Recapping on last week…

To understant the moov boxes introduced last week, you must first know a bit more about the media binary written into the mdat box.

Jumping into mdat binaries

In addition to the video and audio captured by the cameras lens(es) and microphone(s), the cameras sensors (GPS, IMU, etc) are recording many measurements per second.

As data is being generated it is being stored (because a camera has limited memory). The camera firmware is built to be efficient and write data to the file quickly, the decoding and understanding of the data can be understood later.

If you think of a single binary file, this means the camera is generating a mix of video, audio, and telemetry and writing it all to a single binary as time progresses. Once the recording has finished you are left with a binary containing bytes of video, audio and telemetry data all interleaved (that is impossible to understand as a human reading it).

For example;

24 bytes of video
16 bytes of audio
8 bytes of telemetry
8 bytes of telemetry
16 bytes of telemetry
16 bytes of telemetry
24 bytes of audio
16 bytes of video
...

The above sample is completely made up. I am simply trying to highlight the “visual messiness” of this binary file. For example, below is a CAMM case 5 sample containing 28 bytes of telemetry.

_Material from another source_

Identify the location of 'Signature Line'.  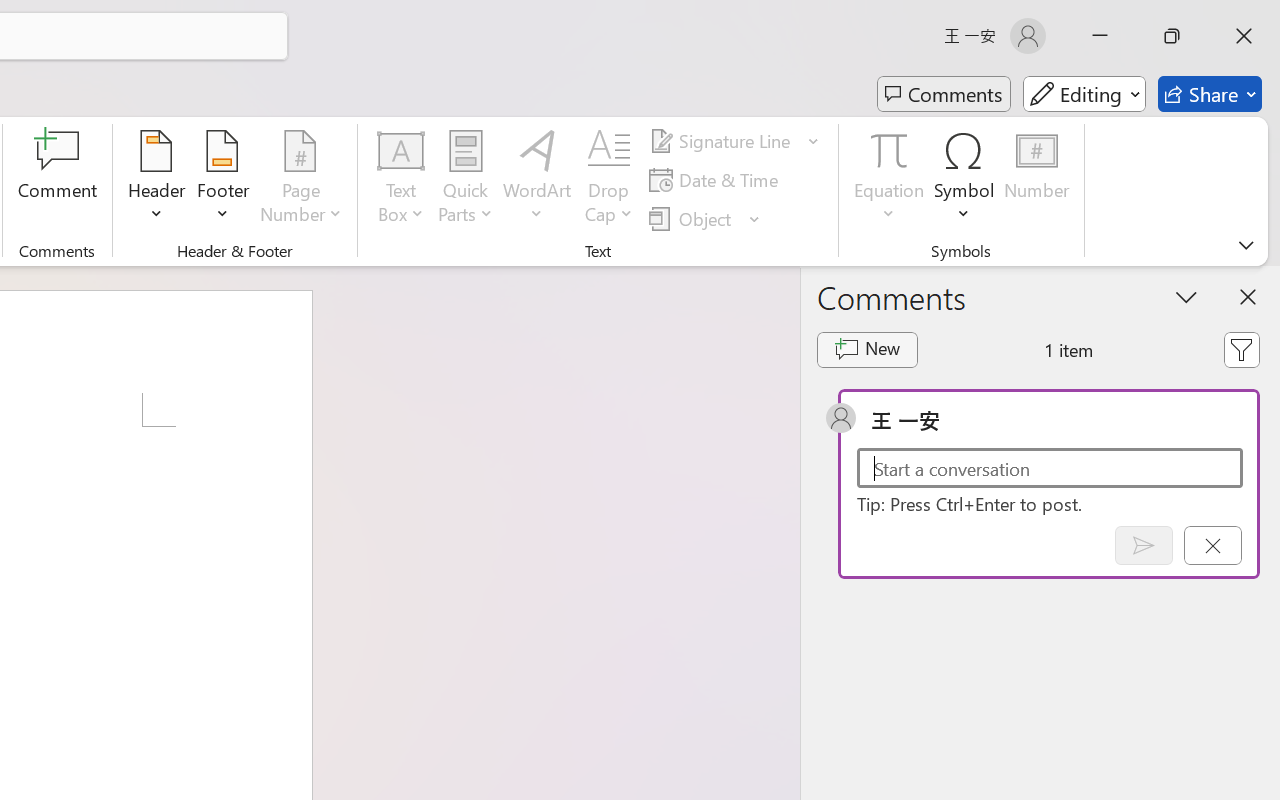
(733, 141).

\x00\x00\x05\x00\x19\xf9a)7\[email protected]\x02\xd4\xd4\xb2\xb5~\xf5\xbf33333\[email protected]

It probably won’t make any sense (yet) but imagine the mdat being a document with many binary samples like this for video, audio, and telemetry (and possible other things too) all mixed together in one big document.

The understanding of where everything lives in this file (mix) is handled in the moov box traks. The video trak tells decoders where the video bytes are (and their time in relation to the video), the audio trak tells decoders where/when the audio bytes are, and yes, the telemetry trak tells decoders where/when the telemetry bytes are.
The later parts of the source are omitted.